Determine whether the graphs of the following equations and functions have symmetry about the \(x\) -axis, the \(y\) -axis, or the origin. Check your work by graphing. $$|x|+|y|=1$$

Short answer

Question: Determine the symmetry of the graph of the equation \(|x|+|y|=1\). Answer: The graph is symmetric about the x-axis, y-axis, and the origin.

Step-by-step solution

Test for symmetry about the x-axis

To test for symmetry about the x-axis, replace \(y\) with \(-y\) in the equation and check if the equation remains unchanged: $$|x| + |-y| = 1$$ $$|x| + |y| = 1$$ The equation remains unchanged after the substitution, which indicates that the graph is symmetric about the x-axis.

Test for symmetry about the y-axis

To test for symmetry about the y-axis, replace \(x\) with \(-x\) in the equation and check if the equation remains unchanged: $$|-x| + |y| = 1$$ $$|x| + |y| = 1$$ The equation remains unchanged after the substitution, which indicates that the graph is symmetric about the y-axis.

Test for symmetry about the origin

To test for symmetry about the origin, replace both \(x\) and \(y\) with \(-x\) and \(-y\) in the equation and check if the equation remains unchanged: $$|-x| + |-y| = 1$$ $$|x| + |y| = 1$$ The equation remains unchanged after both substitutions, which indicates that the graph is also symmetric about the origin.

Conclusion

The graph of the equation \(|x|+|y|=1\) is symmetric about the \(x\)-axis, \(y\)-axis, and the origin. It is important to check the graph's symmetry to confirm these results.

Key concepts

Absolute Value Equations

Absolute value equations often involve expressions where an unknown variable lies inside an absolute value operator, such as \(|x|\). This operator measures the distance of a number from zero on a number line without considering its direction. Hence, whether the number is positive or negative, the outcome will always be positive.

For the equation \(|x| + |y| = 1\), both \(|x|\) and \(|y|\) are absolute values. This equation suggests a combination of two variables whose sum, when considered as absolute distances, equals 1. To visualize:

• Draw a coordinate plane where each grid step represents a consistent measure.
• The solution set of this equation will create a symmetrical shape on this plane.

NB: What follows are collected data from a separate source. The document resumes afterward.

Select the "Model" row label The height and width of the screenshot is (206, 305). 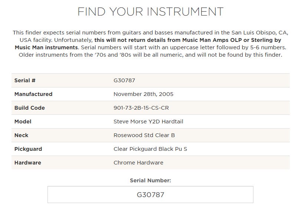(23, 122)
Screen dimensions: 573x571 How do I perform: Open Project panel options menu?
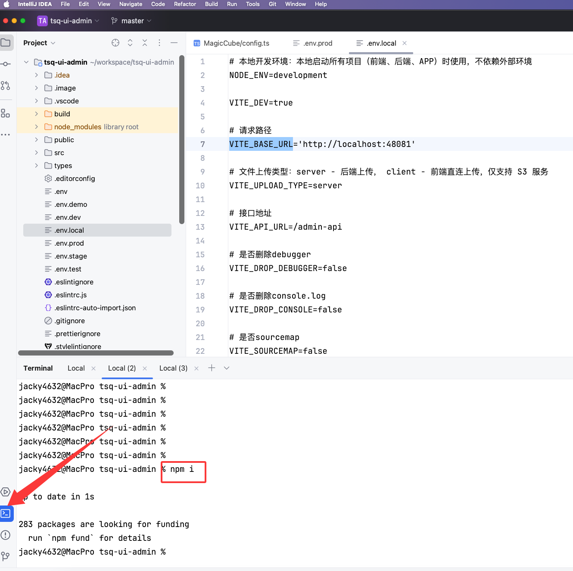159,43
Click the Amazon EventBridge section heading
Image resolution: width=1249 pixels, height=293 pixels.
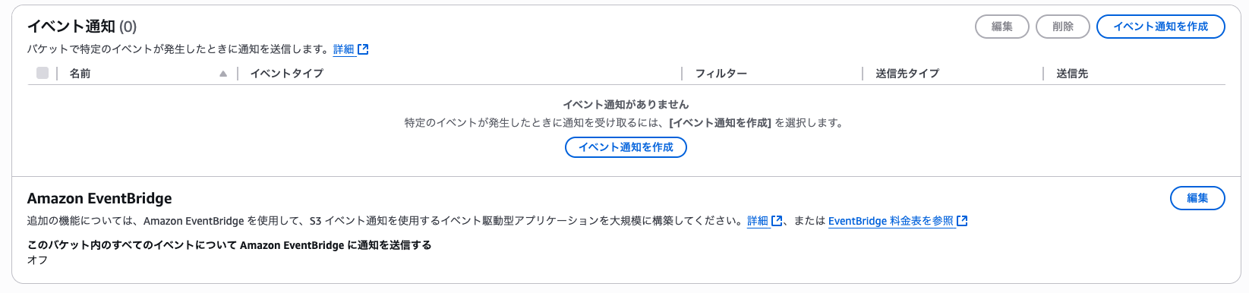(x=99, y=198)
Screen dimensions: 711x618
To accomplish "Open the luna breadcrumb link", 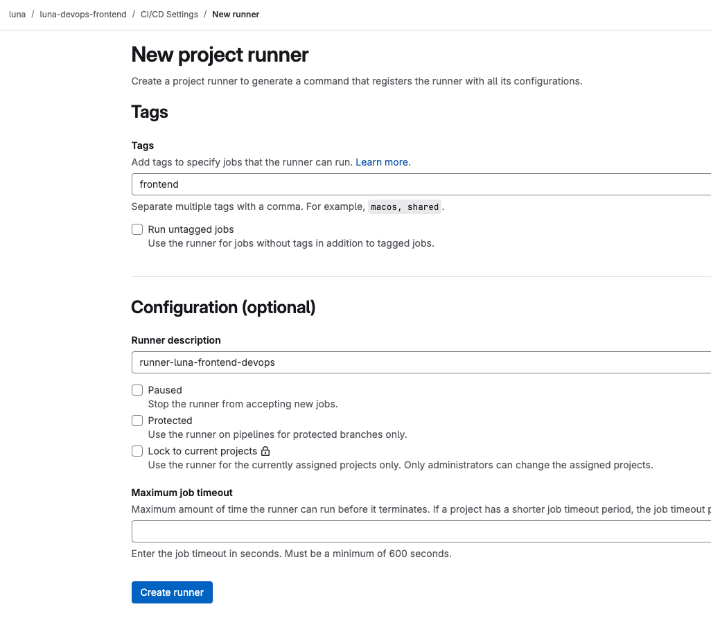I will [17, 15].
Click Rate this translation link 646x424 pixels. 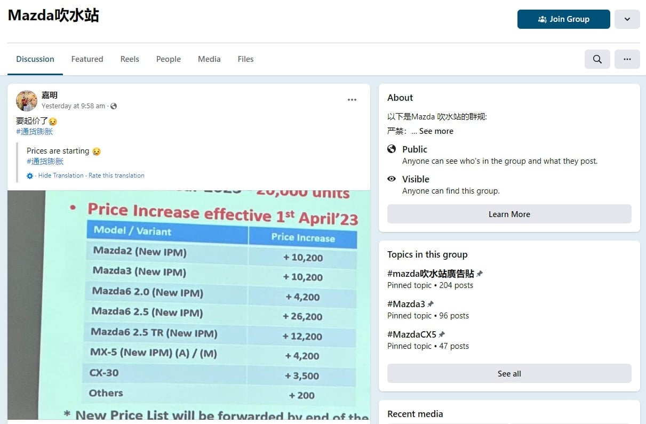(x=116, y=175)
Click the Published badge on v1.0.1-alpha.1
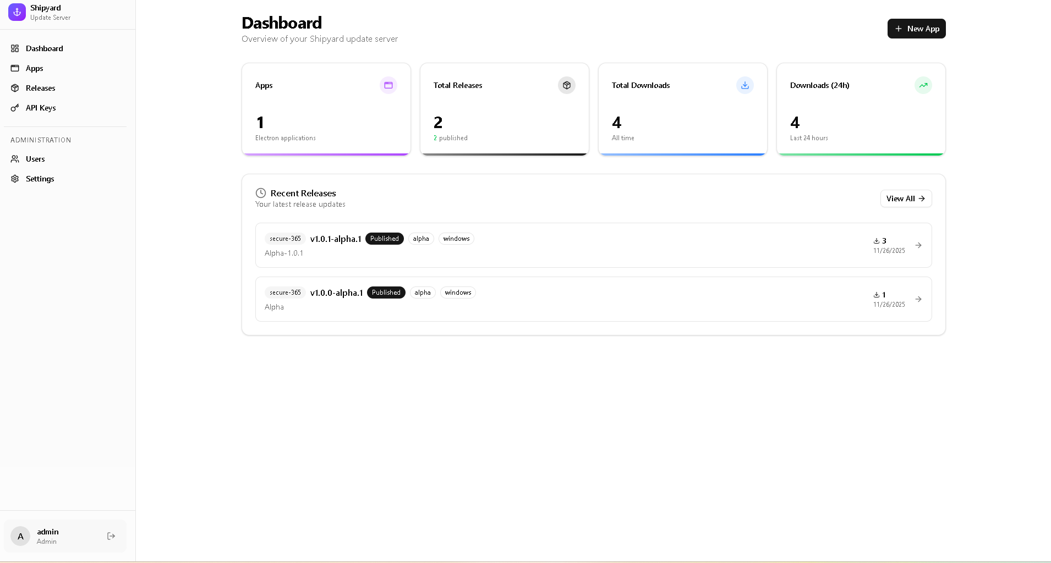Viewport: 1051px width, 563px height. [384, 239]
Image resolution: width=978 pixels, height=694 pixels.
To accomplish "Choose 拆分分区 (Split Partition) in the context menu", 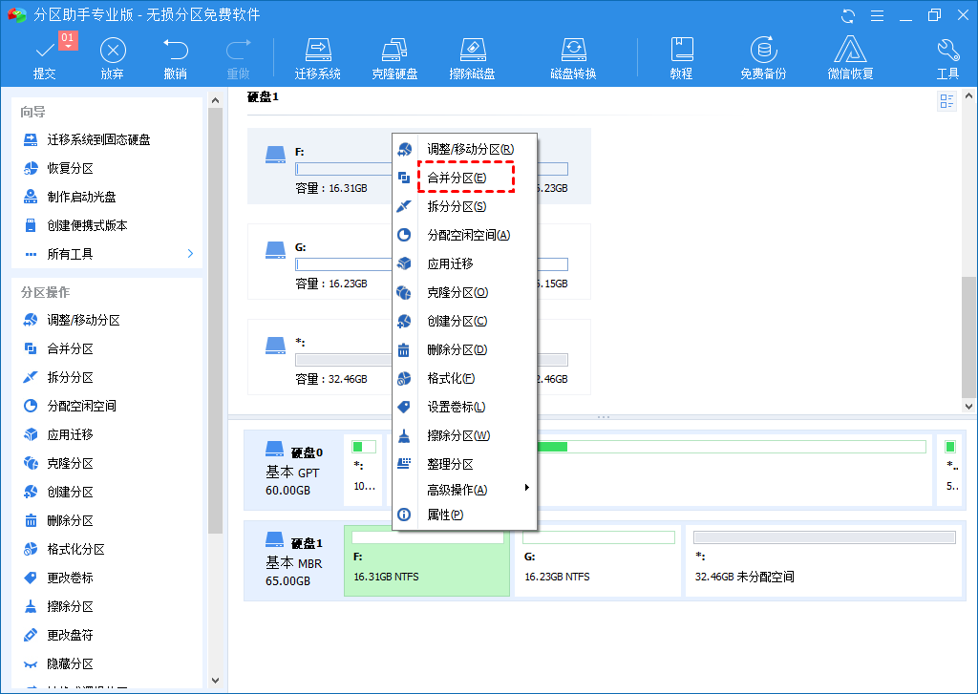I will click(457, 206).
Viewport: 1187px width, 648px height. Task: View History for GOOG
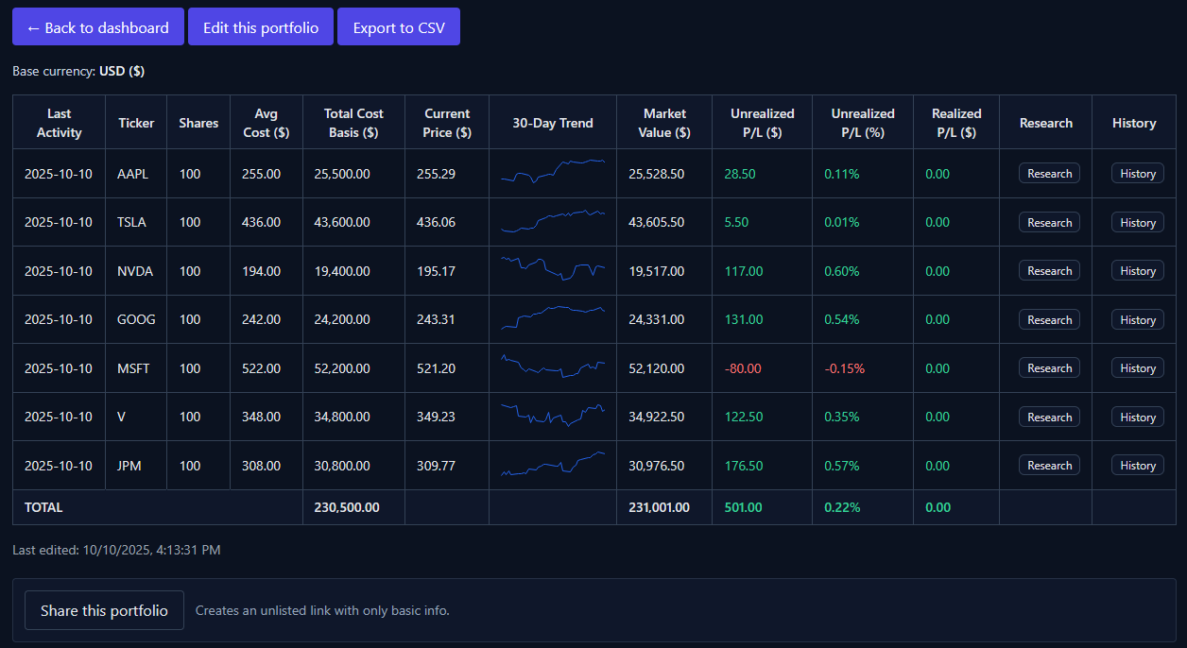point(1137,319)
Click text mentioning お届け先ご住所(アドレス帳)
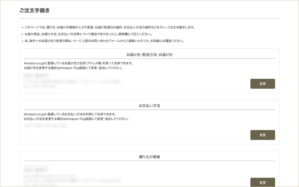The height and width of the screenshot is (187, 299). (x=78, y=63)
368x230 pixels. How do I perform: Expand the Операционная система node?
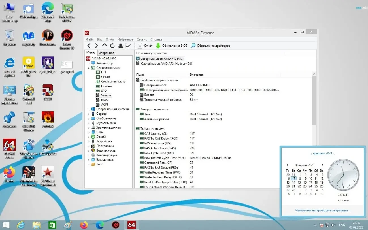coord(89,109)
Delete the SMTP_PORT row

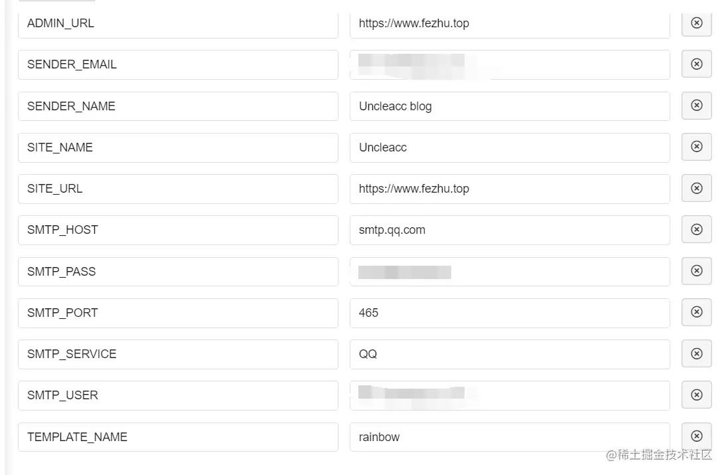[696, 312]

The inherent nature of absolute values allows equations to be tested easily for symmetry, as computing negated versions of variables results in identical expression forms.

Graphical Symmetry Tests

Understanding the symmetry of a graph is crucial in fields such as engineering and physics where balance and equilibrium are often modeled graphically. By using graphical symmetry tests, we can identify an equation's inherent symmetrical properties.

The symmetry tests about different axes ensure if a graph looks identical when flipped or rotated in specific ways:

• **Symmetry about the x-axis**: Replace \(y\) with \(-y\). If the equation remains unchanged, any point \((x, y)\) on the graph should have a corresponding point \((x, -y)\).
• **Symmetry about the y-axis**: Replace \(x\) with \(-x\). Here, if untouched, each point \((x, y)\) is mirrored as \((-x, y)\).
• **Symmetry about the origin**: Replace both \(x\) and \(y\) with \(-x\) and \(-y\). Unchanged results indicate the point \((x, y)\) corresponds to \((-x, -y)\), implying identity through a 180-degree rotation.

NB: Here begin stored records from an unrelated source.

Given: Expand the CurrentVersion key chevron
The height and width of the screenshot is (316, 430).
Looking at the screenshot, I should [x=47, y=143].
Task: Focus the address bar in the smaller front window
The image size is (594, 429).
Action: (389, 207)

Such tests reveal that the given equation demonstrates full symmetry about the x-axis, y-axis, and origin, as each substitution led to the same expression.

Coordinate Axes Symmetry

Symmetry concerning coordinate axes can simplify understanding the geometric appearance of equations. The graph of \(|x| + |y| = 1\) is an excellent demonstration of symmetry with respect to both axes:

• If symmetric about the **x-axis**, any alterations above and below this axis are reflections of each other.
• Symmetry about the **y-axis** implies left and right halves are direct mirrors.
• When respecting the **origin**, the graph maintains a centrally symmetric appearance in all quadrants.

The equation \(|x| + |y| = 1\) actually outlines a diamond shape, or a square rotated by 45 degrees, centered at the origin. Such symmetry assures that its form remains consistent across reflections and rotations, making it predictable and orderly in nature.